İşçiler niçin muhalefete yönelen baskılara karşı gelmelidir?
Hükümetin İmamoğlu’nun tutuklanması ile zirveye taşıdığı siyasi saldırı biz işçilerin bir kesimi için kabul edilemez görünüyor; bir kesim “Yok aslında birbirlerinden farkları” derken diğerlerine göre daha az ama azımsanmayacak bir kesim ise AKP’yi desteklediğini söylüyor.
Bizler ise İmamoğlu’nun tutuklanması, ilçe belediyelerine kayyum ve CHP’ye kayyum-butlan gibi temel demokratik haklara yönelen saldırıların karşısında durmamız gerektiğini söylerken bu saldırıların emeğe yapılan saldırıların kardeşi olduğunu düşünüyoruz.
Neden mi?
AKP ilk yıllarında yoksulluk, yolsuzluk ve yasaklara karşı mücadele ettiğini iddia ediyordu. İlk seçimde tam da yasaklar (seçim barajı) sayesinde oyların yüzde 34,3’ünü alarak Meclisteki sandalyelerin yüzde 66’sına sahip oldu.
AKP’nin programı bir burjuva program olarak netti: özelleştirme, sendikasızlaştırma, maaşların baskılanması, doğal varlıkların talana açılması… Tüm bunlar mevcut burjuvazinin kârına kâr katmasını, bugün iyiden iyiye serpilmiş olan yeni talancıların önünün açılmasını ve emperyalizme verilen payın artırılmasını sağlayacaktı. İşte bu yüzden AKP ilk yıllarında bu üçlünün (çokuluslu şirketler, eski zenginler ve kendi zenginleri) ortak iktidarı olmayı başardı. Bu süreçte eski tip baskıcı rejimin kalıntılarıyla rekabet ederken demokratikleşme yalanını satmaya çalıştı.

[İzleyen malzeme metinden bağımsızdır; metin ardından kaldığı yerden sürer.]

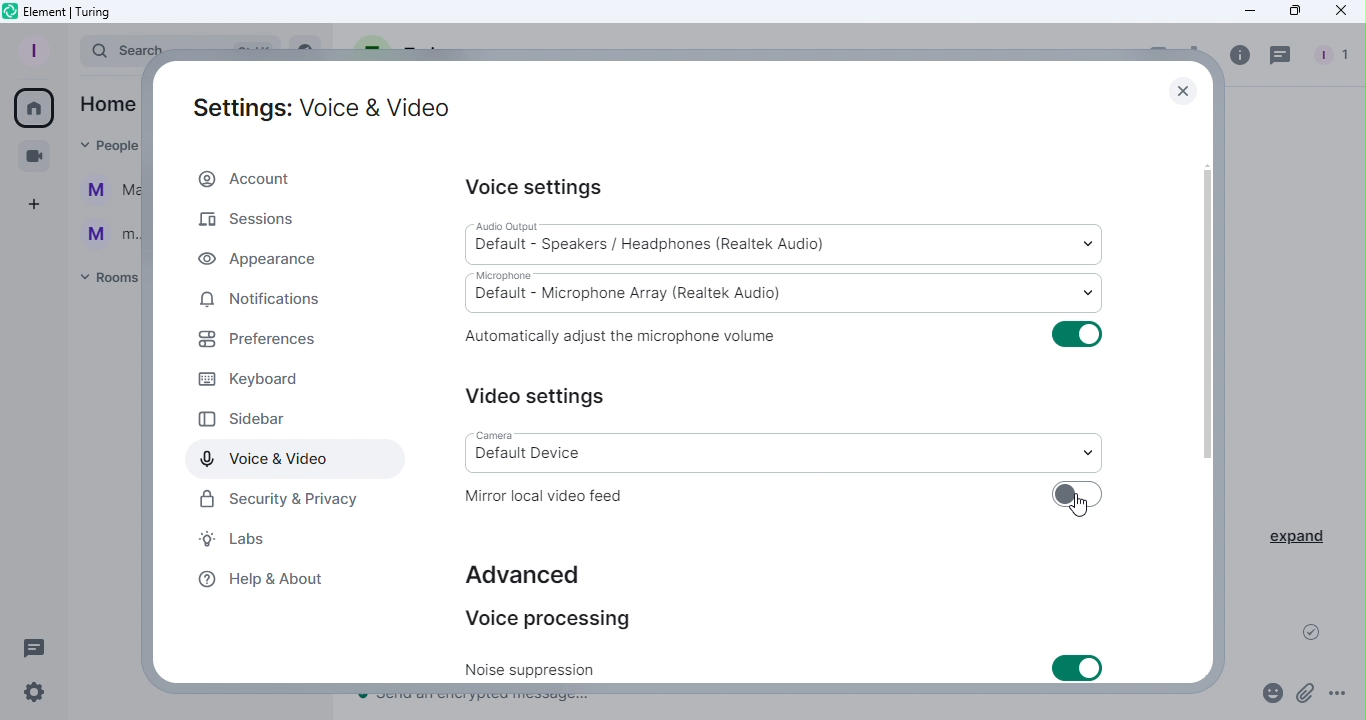 This screenshot has height=720, width=1366. What do you see at coordinates (322, 110) in the screenshot?
I see `Settings: Voice and video` at bounding box center [322, 110].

Tabloyu değiştiren 2008 krizi oldu. Dünya genelinde yaşanan seferberlikler, Kuzey Afrika ve Ortadoğu’da patlak veren devrimler AKP’nin demokrasi maskesini makyaj tutmaz hale getirdi. Pasta küçüldü, pay isteyen arttı. Üstüne Gezi ile başlayan kitlesel seferberlik iktidar içi bloğu bile çatırdattı. Nihayetinde Erdoğan’ın burjuvaziyi tatmin etme çabası tam baskıcı bir rejime evrilmekle mümkün oldu.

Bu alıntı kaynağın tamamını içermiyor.